(Stored data entries)
= = = =

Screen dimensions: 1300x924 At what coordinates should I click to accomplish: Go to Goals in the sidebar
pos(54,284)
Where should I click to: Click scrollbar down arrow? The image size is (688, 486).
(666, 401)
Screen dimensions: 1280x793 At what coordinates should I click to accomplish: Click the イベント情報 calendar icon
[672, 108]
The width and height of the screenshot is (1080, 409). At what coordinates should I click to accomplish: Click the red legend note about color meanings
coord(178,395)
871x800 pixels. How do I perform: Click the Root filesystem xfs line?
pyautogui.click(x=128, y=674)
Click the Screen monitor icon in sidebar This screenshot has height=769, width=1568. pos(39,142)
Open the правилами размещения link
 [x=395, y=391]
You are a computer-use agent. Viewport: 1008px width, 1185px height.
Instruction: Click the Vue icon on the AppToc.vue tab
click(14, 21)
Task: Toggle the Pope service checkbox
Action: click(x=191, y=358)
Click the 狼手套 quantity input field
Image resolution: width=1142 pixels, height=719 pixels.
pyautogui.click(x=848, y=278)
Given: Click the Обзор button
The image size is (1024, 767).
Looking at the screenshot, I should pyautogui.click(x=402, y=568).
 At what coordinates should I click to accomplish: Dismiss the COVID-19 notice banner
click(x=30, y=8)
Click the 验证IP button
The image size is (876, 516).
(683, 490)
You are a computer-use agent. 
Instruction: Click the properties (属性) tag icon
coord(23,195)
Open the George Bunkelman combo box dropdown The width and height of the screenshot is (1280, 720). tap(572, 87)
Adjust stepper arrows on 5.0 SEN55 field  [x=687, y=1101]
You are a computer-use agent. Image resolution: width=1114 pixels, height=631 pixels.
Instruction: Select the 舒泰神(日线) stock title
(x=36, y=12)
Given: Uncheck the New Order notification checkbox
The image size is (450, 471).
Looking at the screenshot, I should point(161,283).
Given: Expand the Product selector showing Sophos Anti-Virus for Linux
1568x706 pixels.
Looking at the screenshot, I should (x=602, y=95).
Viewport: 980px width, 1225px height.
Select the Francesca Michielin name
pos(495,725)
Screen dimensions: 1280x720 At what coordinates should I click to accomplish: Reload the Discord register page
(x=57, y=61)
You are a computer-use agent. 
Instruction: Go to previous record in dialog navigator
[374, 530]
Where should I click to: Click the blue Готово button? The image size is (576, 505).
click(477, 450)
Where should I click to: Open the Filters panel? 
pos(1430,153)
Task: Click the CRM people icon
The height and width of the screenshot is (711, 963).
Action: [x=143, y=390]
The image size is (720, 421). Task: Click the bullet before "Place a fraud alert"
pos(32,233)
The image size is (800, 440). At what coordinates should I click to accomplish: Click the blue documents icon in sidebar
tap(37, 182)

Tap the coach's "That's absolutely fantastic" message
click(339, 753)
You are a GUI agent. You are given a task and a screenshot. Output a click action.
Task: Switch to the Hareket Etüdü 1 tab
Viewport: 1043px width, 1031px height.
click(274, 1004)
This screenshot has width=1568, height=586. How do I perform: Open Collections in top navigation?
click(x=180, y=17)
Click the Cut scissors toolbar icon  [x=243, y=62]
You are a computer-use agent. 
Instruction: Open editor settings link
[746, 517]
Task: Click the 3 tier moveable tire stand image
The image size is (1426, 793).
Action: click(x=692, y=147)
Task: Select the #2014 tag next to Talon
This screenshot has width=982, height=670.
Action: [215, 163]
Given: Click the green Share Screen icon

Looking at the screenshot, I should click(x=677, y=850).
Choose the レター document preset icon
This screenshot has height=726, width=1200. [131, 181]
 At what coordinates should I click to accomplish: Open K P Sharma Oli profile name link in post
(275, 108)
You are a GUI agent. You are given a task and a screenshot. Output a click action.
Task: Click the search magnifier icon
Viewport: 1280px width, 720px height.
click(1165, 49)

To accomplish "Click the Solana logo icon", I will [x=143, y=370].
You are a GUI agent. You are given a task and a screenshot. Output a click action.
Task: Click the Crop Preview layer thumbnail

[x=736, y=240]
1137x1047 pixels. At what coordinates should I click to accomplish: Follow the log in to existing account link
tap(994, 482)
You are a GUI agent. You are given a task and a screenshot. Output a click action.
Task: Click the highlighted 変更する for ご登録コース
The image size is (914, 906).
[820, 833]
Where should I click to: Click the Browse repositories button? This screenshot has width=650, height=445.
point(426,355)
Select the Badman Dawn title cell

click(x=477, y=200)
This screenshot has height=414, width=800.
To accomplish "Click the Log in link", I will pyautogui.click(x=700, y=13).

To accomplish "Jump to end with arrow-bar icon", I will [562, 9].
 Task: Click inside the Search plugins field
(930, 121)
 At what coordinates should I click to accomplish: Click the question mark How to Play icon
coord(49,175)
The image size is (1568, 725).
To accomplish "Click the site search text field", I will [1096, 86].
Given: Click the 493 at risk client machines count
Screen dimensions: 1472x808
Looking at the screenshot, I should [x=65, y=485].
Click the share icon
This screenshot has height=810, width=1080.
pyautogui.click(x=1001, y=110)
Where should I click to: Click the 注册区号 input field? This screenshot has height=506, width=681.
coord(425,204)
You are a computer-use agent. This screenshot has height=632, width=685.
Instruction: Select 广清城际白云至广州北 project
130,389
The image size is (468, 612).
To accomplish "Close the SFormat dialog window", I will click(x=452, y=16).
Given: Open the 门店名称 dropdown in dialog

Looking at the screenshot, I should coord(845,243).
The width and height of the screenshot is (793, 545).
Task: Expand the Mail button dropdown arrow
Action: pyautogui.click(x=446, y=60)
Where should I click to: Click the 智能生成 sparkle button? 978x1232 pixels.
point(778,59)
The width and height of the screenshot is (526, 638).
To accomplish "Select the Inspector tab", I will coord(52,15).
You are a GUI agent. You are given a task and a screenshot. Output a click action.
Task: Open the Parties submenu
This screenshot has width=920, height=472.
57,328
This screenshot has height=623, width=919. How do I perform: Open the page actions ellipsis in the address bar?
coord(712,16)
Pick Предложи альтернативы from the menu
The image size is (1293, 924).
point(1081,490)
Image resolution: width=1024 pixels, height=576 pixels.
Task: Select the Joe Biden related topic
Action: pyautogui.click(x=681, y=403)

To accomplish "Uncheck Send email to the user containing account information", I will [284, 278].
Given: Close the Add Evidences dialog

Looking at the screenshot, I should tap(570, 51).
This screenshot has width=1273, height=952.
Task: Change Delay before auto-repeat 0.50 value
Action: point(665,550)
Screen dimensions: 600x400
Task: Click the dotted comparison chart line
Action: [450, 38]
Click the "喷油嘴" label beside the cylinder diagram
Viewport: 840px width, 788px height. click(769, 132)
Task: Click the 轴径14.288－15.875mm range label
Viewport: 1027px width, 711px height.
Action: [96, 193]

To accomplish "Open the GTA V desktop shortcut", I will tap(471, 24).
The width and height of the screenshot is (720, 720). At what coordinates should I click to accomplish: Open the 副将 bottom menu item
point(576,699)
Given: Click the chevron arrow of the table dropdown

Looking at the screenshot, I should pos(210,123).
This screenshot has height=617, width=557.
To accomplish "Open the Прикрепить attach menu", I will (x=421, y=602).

= = = =

What you need to do - Among the lines above, which contain the word "Uncheck"? Copy every one.

Answer box -
Given: Uncheck the New Order notification checkbox
To accomplish "Uncheck Send email to the user containing account information", I will [284, 278].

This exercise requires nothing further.